Joe Mather was the hitting coach and director of hitting for the Cincinnati Reds over the past two seasons, but he does have a history with Arizona and the D-backs organization.
A product of Mountain Pointe High School in Ahwatukee, Mather spent five seasons as both a coach and a manager in the D-backs’ minor league system.
He managed rookie advanced Missoula Osprey in 2015-16, leading the team to the Pioneer League Championship in his first season as skipper.
Mather was also the coach for Double-A Jackson Generals in 2017 and the manager of the Single-A Advanced Visalia Rawhide in 2018.
In fact, Mather has coached or managed several members of the current D-backs team, including Pavin Smith, Daulton Varsho, Taylor Clarke and five other players on the 40-man roster.
Mather spoke with the media and shared some of his thoughts on hitting and the improvements he saw in Cincinnati.
“As far as personal philosophy on hitting, I think for me, it stems back to when my dad was teaching me to hit,” he said. “Line drives are good, right? Hard line drives, even better.
“And good things come from that kind of mind set of ‘You know what, I’m just going to get in the box, I’m going to compete and I’m going to hit hard line drives.’ I think ultimately those lead to homers. I think those lead to your groundball singles that sneak through. I think they lead to better plate decisions.
“Now we have to work on all of those things, of course, and there’s ways we’ll do that. But for me to keep it simple — kind of on par there –- the easiest way for me to say it is I believe in hitting hard line drives both outcome-wise and mentally of having that approach.”

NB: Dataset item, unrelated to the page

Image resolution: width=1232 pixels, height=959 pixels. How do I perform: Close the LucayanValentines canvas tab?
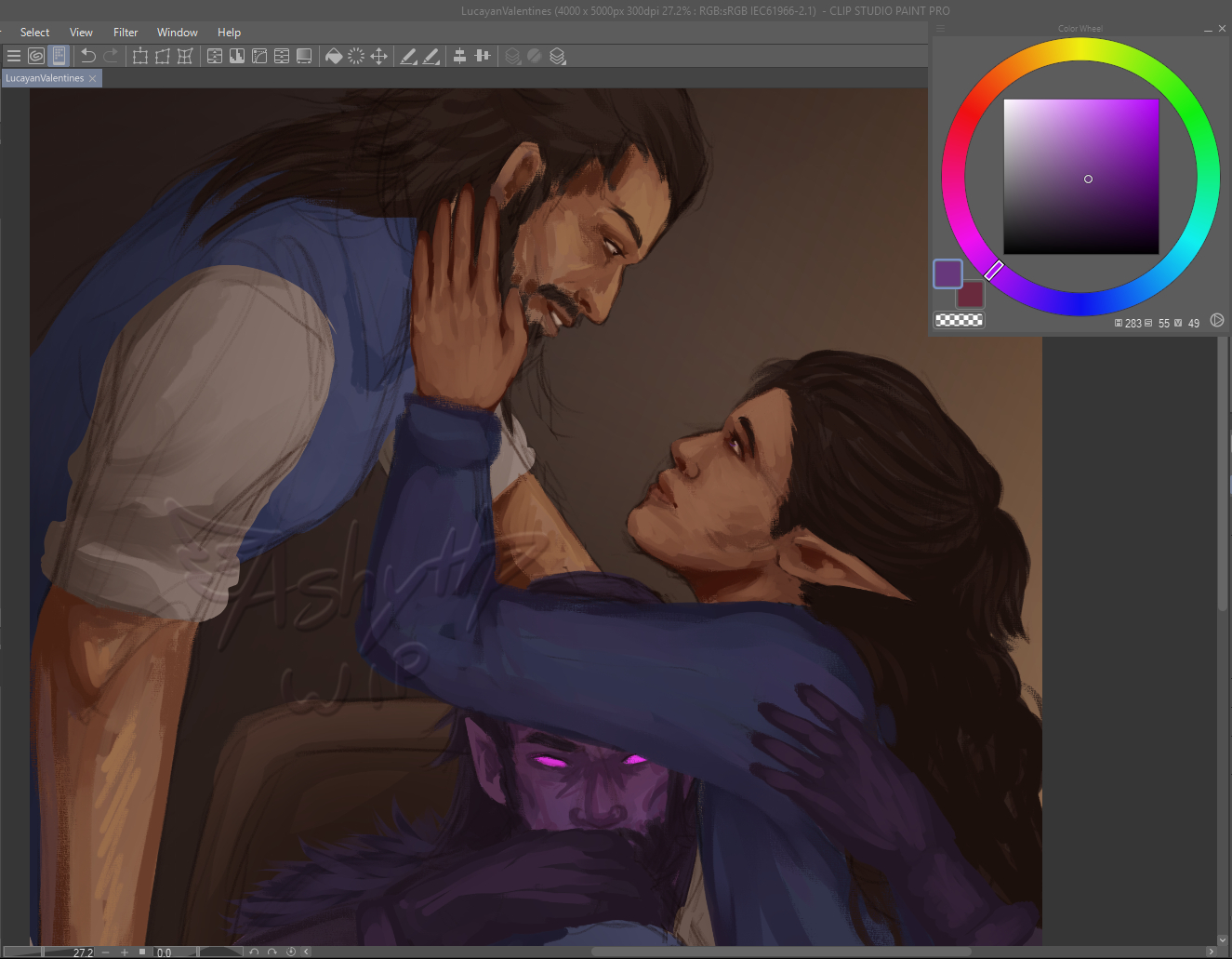coord(92,79)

In 2020, the Reds were 15th in the National League in batting average and improved to second in the NL under Mather. He attributed much of that success to the players’ commitment to improving.
“I think as a staff we wanted to take that energy and present them with as many tools as possible to achieve kind of the common goal. Number one score runs, and that leads to the average. Another focus that we talked about was lowering the ball. We hit a lot of hard balls in 2020. Just a little bit too high and to the big part of the field. We lowered those a little bit, and guys like Nick Castellanos and Joey Votto, who traditionally are line drive hitters, kind of got back into that groove.
“We were able to put out some ideas, we were able to create relationships where we could challenge them in practice and where they were asking for challenges. So I would say those are the biggest things.”
The D-backs were ranked 26th in MLB in batting average in 2021. Hopefully Joe Mather can bring some of these philosophies to Arizona and improve an offense that could be best-described as dreadful last season.